This page explains how Memorystore for Redis Cluster architecture supports and provides high availability (HA). This page also explains recommended configurations that contribute to improved instance performance and stability.
High availability
Memorystore for Redis Cluster is built on a highly available architecture where your clients directly access managed Memorystore for Redis Cluster VMs. Your clients do this by connecting to individual shard network addresses, as described in Connect to a Memorystore for Redis Cluster instance.
Connecting directly to shards provides the following benefits:
Direct connection avoids any single point of failure because each shard is designed to fail independently. For example, if traffic from multiple clients overloads a slot (keyspace chunk), shard failure limits the impact to the shard responsible for serving the slot.
Direct connection avoids intermediate hops, which minimizes round-trip time (client latency) between your client and the Redis VM.
Recommended configurations
To enable high availability for your instance, you must provision at least 1 replica node for every shard. You can do this when Creating the instance, or you can Scale the replica count to at least 1 replica per shard. Replicas provide Automatic failover during planned maintenance and unexpected shard failure.
You should configure your client according to the guidance in Redis client best practices. Using recommended best practices allows your OSS Redis client to automatically and gracefully handle the role (automatic failovers), and slot assignment changes (node replacement, consumer scale out/in) for your cluster without any downtime.
Replicas
A highly available Memorystore for Redis Cluster instance is a regional resource. This means that primary and replica VMs of shards are distributed across multiple zones to safeguard against a zonal outage.
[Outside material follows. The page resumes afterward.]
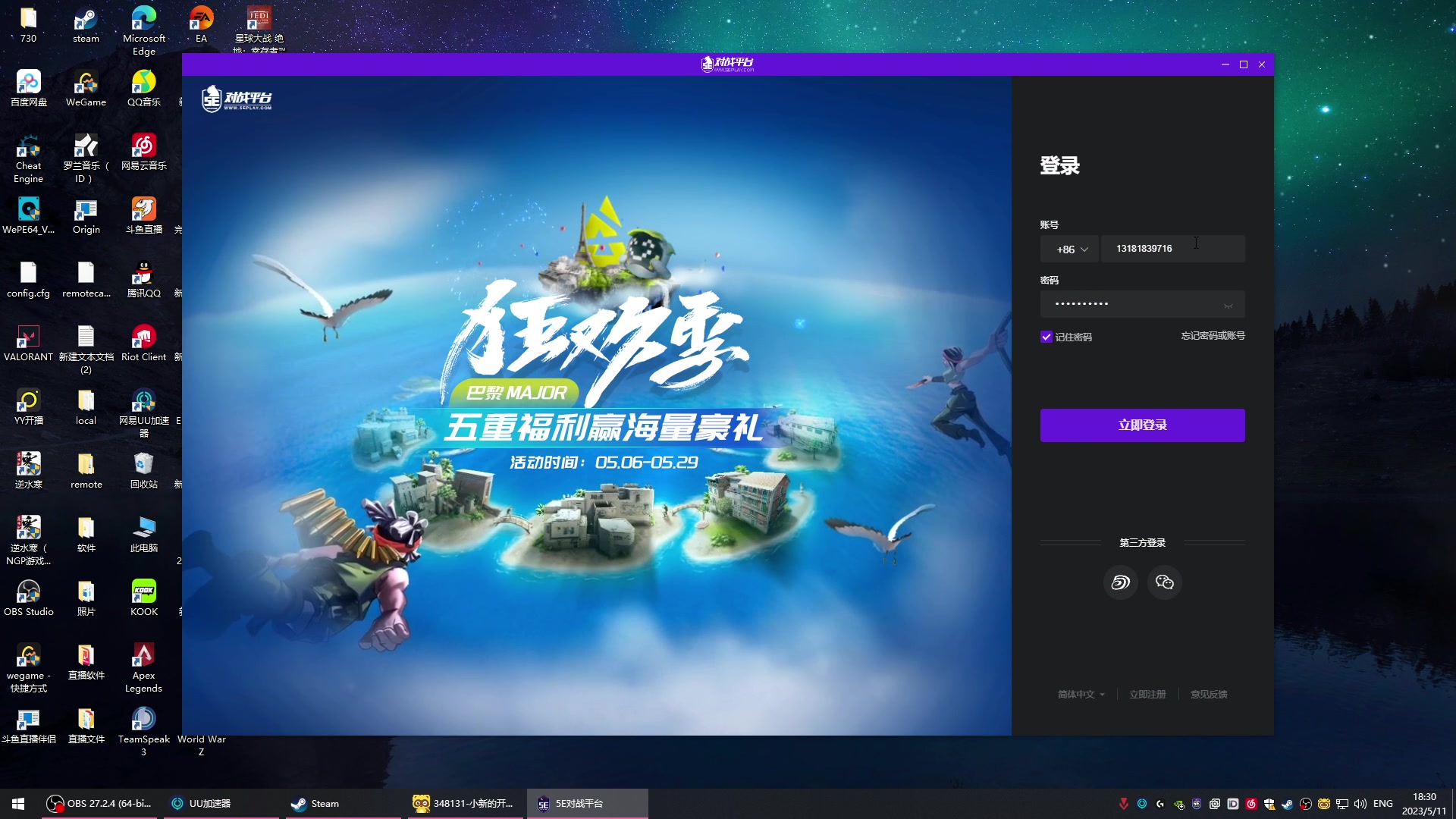
Task: Click the 立即登录 button
Action: point(1142,425)
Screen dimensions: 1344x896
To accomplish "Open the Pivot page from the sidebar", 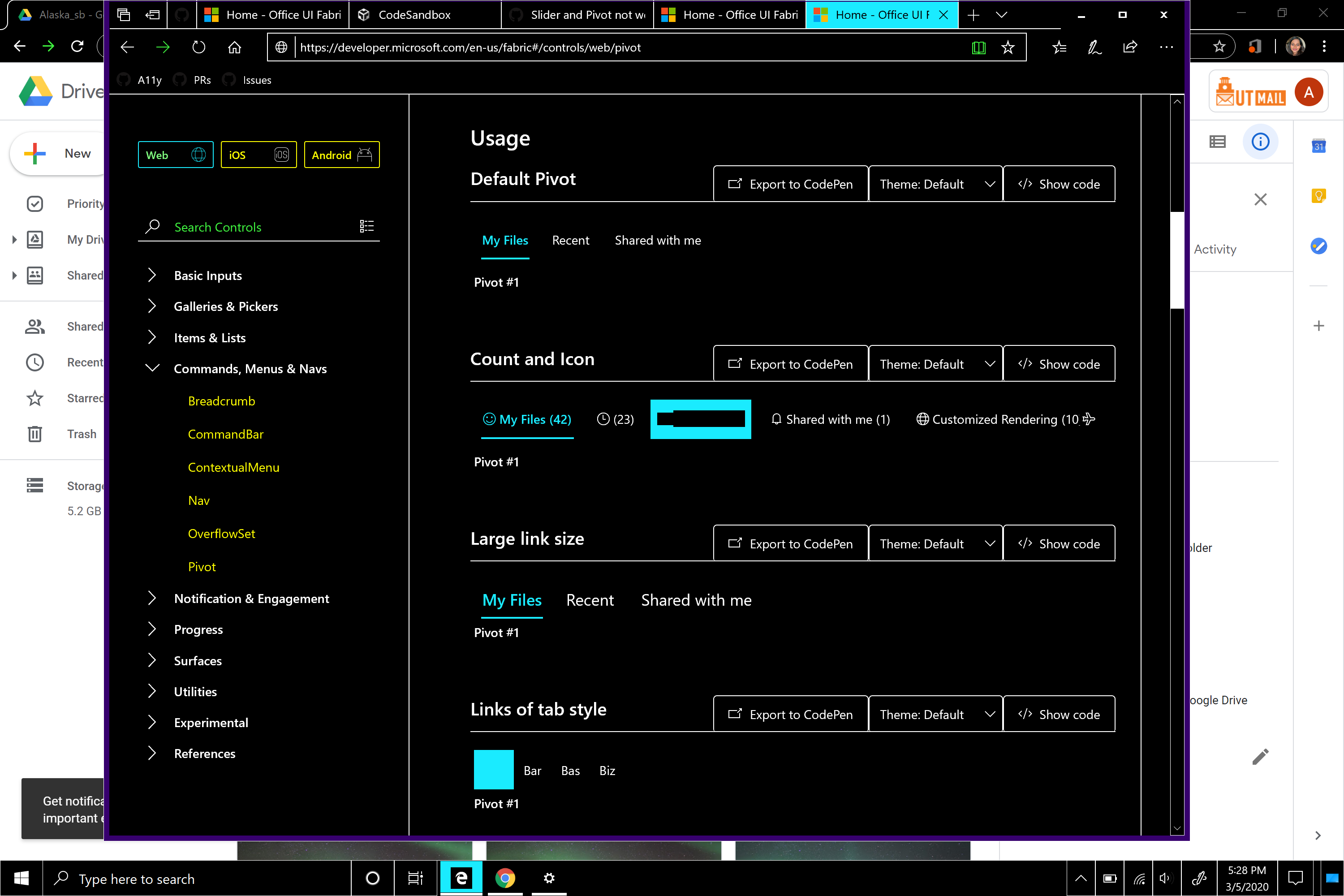I will tap(202, 566).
Memorystore for Redis Cluster supports instances with 0, 1, or 2 replicas per node.
You can use replicas to increase read throughput by scaling reads.
To do this, you must use the READONLY command to establish a connection
that allows your client to read from replicas. For more details about reading
from replicas, see Scaling reads using replica nodes.
Cluster shape with 0 replicas per node
Cluster shape with 1 replica per node
Cluster shape with 2 replicas per node
Automatic failover
Automatic failovers within a shard can occur due to maintenance or an unexpected failure of the primary node. During a failover a replica is promoted to be the primary. You can configure replicas explicitly. The service can also temporarily provision extra replicas during internal maintenance to avoid any downtime.
Automatic failovers prevent data-loss during maintenance updates. For details about automatic failover behavior during maintenance, see Automatic failover behavior during maintenance.
Failover and node repair duration
Automatic failovers can take time on the order of tens of seconds for unplanned events such as a primary node process crash, or a hardware failure. During this time the system detects the failure, and elects a replica to be the new primary.
Node repair can take time on the order of minutes for the service to replace the failed node. This is true for all primary and replica nodes. For instances that aren't highly available (no replicas provisioned), repairing a failed primary node also takes time on the order of minutes.
Client behavior during an unplanned failover
Client connections are likely to be reset depending on the nature of the failure. After automatic recovery, connections should be retried with exponential backoff to avoid overloading primary and replica nodes.
Clients using replicas for read throughput should be prepared for a temporary degradation in capacity until the failed node is automatically replaced.
Lost writes
During a failover resulting from an unexpected failure, acknowledged writes may be lost due to the asynchronous nature of Redis's replication protocol.
Client applications can leverage the Redis WAIT command to improve real world data safety. It is a best-effort approach that comes with trade-offs as explained in Redis WAIT command documentation.